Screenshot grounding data
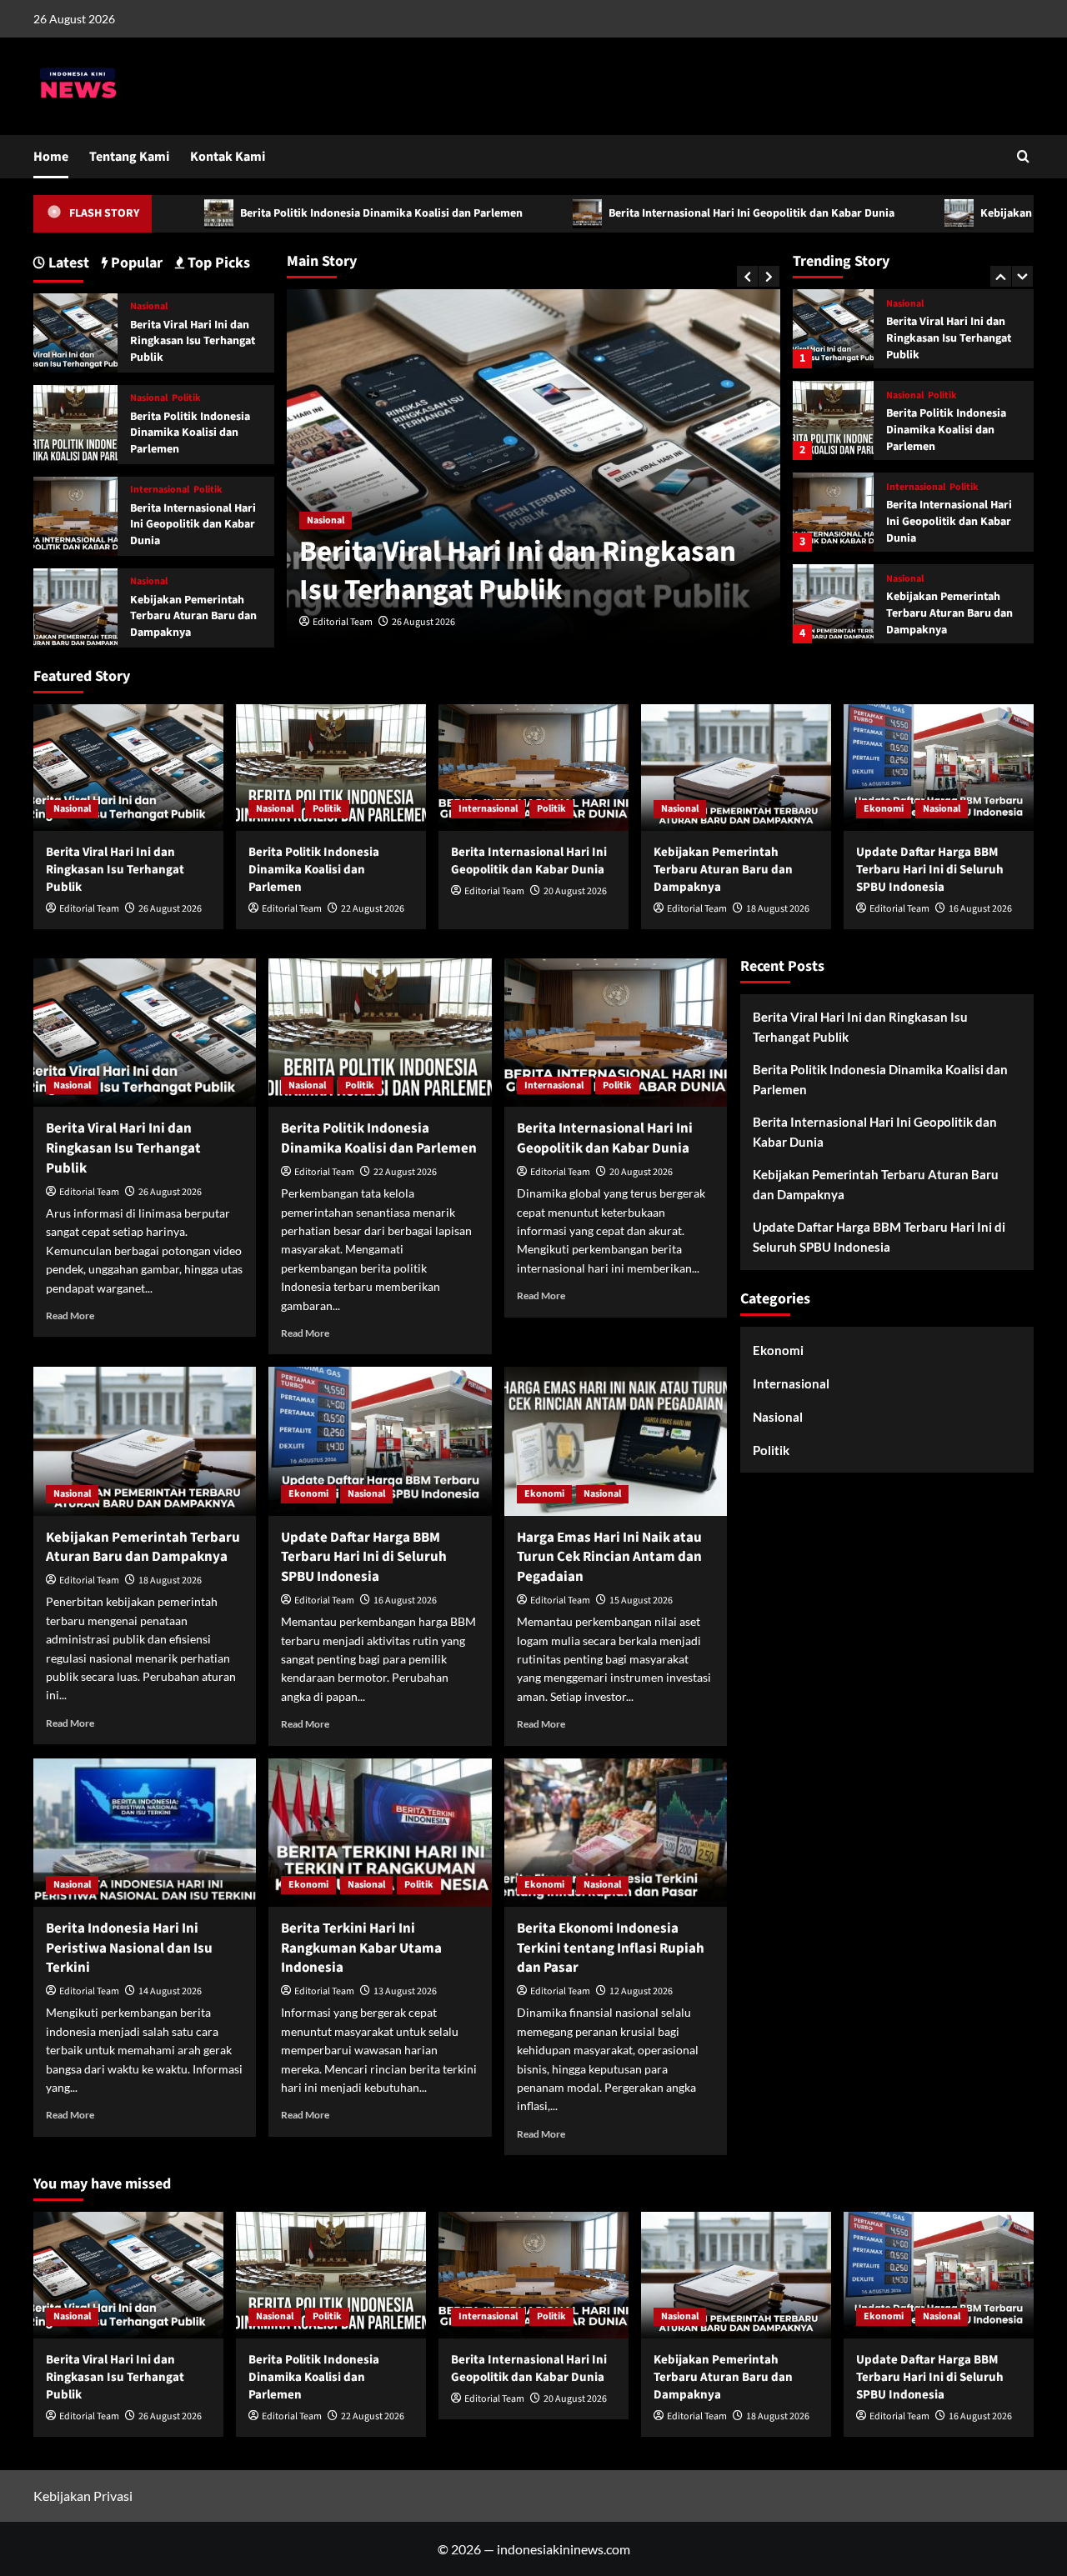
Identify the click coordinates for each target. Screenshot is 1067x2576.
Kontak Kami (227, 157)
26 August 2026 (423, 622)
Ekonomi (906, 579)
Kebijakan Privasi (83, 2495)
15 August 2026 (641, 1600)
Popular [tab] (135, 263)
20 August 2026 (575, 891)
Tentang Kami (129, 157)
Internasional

> **WORK ORDER**:
Set each line of the records down exactly, leaving every picture out.

> **OUTPUT FOR THIS TASK**:
Identify the click coordinates for each target. Screenshot is 1067x2576.
Kontak Kami (227, 157)
26 August 2026 (423, 622)
Ekonomi (906, 579)
Kebijakan Privasi (83, 2495)
15 August 2026 (641, 1600)
Popular [tab] (135, 263)
20 August 2026 (575, 891)
Tentang Kami (129, 157)
Internasional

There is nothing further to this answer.